How It Works · Installation · Mission Lifecycle · FAQ
TandemKit
Describe your goal, approve the spec, then step away — Claude and Codex loop together until it's right.
TandemKit is a Claude Code plugin that runs three sessions — Planner, Generator, and Evaluator — with two of them pairing Claude and Codex as independent reviewers. You are only needed at two points: during planning (questions and spec approval) and at review (when evaluation passes and you give feedback or call it done). Between those two points, the Generator implements and the Evaluator verifies in a tight loop, with no manual review or copy-pasting from you. In both the Planner and Evaluator sessions, Claude automatically launches Codex as a background task using the official Codex plugin, so two different models independently investigate and converge on a result — everything inside Claude Code.
Why TandemKit?
Who Is It For?
You have a Claude Max subscription (which includes Claude Code) and a ChatGPT subscription (which includes Codex). You work on tasks complex enough to warrant the extra cost — TandemKit is not recommended for simple, small, or mechanical tasks, since the multi-session loop uses more tokens than a regular Claude session.
The Reasoning
Anthropic's Harness article (March 2026) identified the core problem with agentic sessions: Claude stops too early. A single session anchors on its own work, declares "looks good!" prematurely, and misses real bugs. The fix is a separate evaluator session that verifies independently rather than rubber-stamping its own output.

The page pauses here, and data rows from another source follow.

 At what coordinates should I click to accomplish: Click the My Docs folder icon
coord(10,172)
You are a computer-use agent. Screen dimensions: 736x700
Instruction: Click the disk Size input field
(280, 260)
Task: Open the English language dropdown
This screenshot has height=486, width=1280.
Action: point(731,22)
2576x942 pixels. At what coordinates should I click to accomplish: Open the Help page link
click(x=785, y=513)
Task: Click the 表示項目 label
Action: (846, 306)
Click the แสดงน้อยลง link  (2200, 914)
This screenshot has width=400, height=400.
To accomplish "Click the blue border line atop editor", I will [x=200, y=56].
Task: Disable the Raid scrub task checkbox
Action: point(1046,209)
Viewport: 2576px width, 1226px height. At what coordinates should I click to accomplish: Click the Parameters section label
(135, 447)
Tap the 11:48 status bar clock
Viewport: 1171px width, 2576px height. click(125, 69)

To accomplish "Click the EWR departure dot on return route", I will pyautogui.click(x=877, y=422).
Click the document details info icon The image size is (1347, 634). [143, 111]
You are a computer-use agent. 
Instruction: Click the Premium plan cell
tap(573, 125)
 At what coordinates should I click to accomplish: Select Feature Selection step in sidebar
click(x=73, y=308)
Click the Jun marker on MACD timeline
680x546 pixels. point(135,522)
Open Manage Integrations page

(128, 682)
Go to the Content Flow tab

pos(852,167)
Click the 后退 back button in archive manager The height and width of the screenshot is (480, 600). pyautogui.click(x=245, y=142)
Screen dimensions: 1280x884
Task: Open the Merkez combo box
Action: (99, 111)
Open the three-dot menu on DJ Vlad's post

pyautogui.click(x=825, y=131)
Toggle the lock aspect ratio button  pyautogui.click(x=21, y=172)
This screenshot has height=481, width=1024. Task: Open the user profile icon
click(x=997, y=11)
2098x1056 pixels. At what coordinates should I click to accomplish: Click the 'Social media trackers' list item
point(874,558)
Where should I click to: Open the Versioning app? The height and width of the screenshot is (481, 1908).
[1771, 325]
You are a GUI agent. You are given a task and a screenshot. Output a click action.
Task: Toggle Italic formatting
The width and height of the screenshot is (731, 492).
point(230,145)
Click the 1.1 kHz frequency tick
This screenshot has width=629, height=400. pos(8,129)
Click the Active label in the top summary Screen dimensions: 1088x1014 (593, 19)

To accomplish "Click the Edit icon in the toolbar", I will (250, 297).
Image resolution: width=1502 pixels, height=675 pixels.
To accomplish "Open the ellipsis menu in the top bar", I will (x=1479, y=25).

The article puts it well: "tuning a standalone evaluator to be skeptical turns out to be far more tractable than making a generator critical of its own work." That separation is TandemKit's foundation. On top of that, it pairs Claude + Codex in both planning and evaluation — two models that approach problems differently. Codex tends to explore more files and dig into details Claude passes over, and in practice it finds real bugs Claude has already marked as passing.
Concrete verification tools matter too: the Harness article showed that without them, evaluators guess from surface impressions. /tandemkit:init sets up project-type-specific tools (build, run, navigate, screenshot) so the Evaluator can do what a human reviewer would.
How It Works
All three sessions are Claude Code sessions. Claude orchestrates everything — including launching Codex as a background task when a second opinion is needed.
USER ── step 1: planning
│
└──> [1] Planner Session
Claude ───────────────► Codex (launched by Claude, runs in background)
│ ◄──── findings ── │
└─────── converge ─────┘
│
Spec.md ◄── you review and approve before continuing
USER ── step 2: open both sessions in parallel — they coordinate autonomously from here
│
├──> [2] Generator Session (reads Spec.md)
│ Claude implements, commits at milestones
│
└──> [3] Evaluator Session
Claude ───────────────► Codex (launched by Claude, runs in background)
│ ◄──── findings ── │
└─────── converge ─────┘
│
├──> FAIL ──> Generator fixes & resubmits ──> back to [3]
└──> PASS ──> Review Briefing ──> User
Three Claude Code sessions for the entire mission:
- Planner — Claude investigates the codebase and launches Codex in the background to do the same. Both produce independent findings. Claude reads Codex's results, merges them, and they iterate until converged. You answer questions and approve the final spec.
- Generator — Claude implements against the spec, committing at milestones. Fully autonomous — no Codex needed here since the Evaluator handles verification.
- Evaluator — Claude evaluates independently while Codex does the same in the background. They converge on a verdict. On FAIL, the Generator fixes and resubmits. On PASS, you review the result.
You are active during planning, then step away while Generator and Evaluator loop autonomously. When evaluation passes, you receive a Review Briefing — approve it or give feedback, and the loop continues with updated requirements until you're satisfied.